Stored items:
_____
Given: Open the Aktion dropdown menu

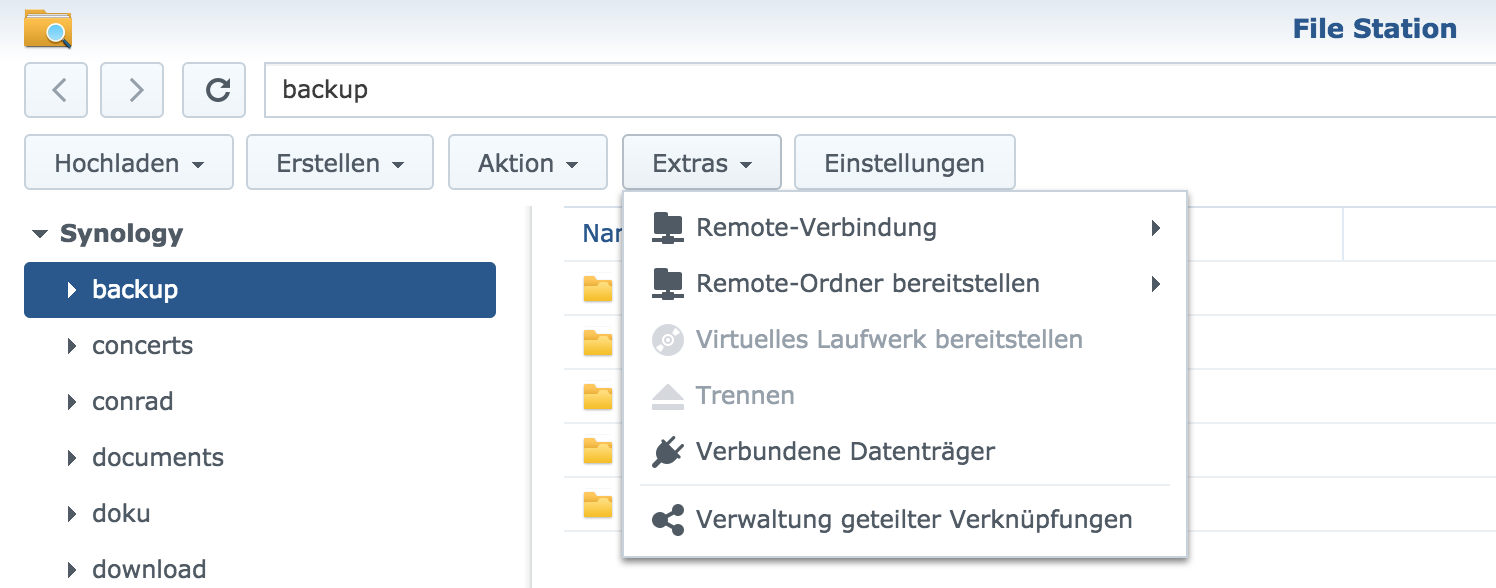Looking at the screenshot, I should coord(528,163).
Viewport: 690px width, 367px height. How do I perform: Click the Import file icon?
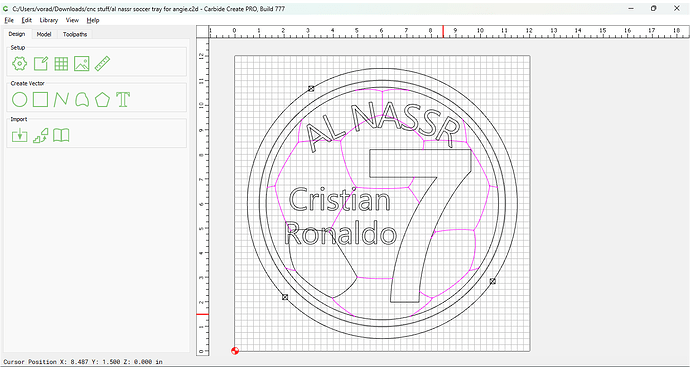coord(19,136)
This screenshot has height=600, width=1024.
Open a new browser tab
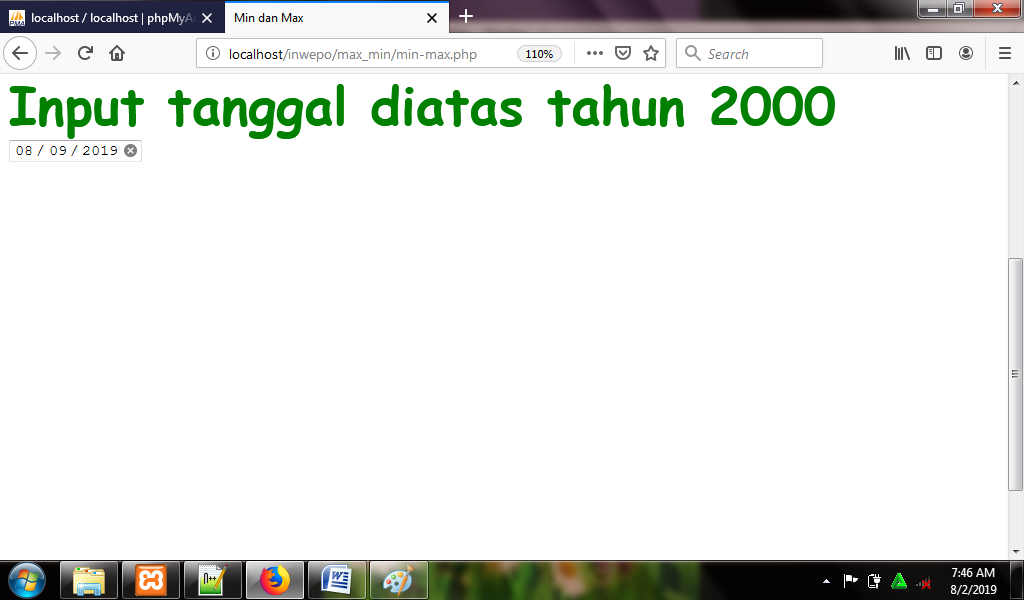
_____
*EXERCISE GOAL*. Exactly as written, give every entry again, but not the pictures.

*REPLY TO THE EXERCISE*.
Given: Open the Aktion dropdown menu

Looking at the screenshot, I should coord(528,163).
Viewport: 690px width, 367px height. How do I perform: Click the Import file icon?
coord(19,136)
This screenshot has height=600, width=1024.
Open a new browser tab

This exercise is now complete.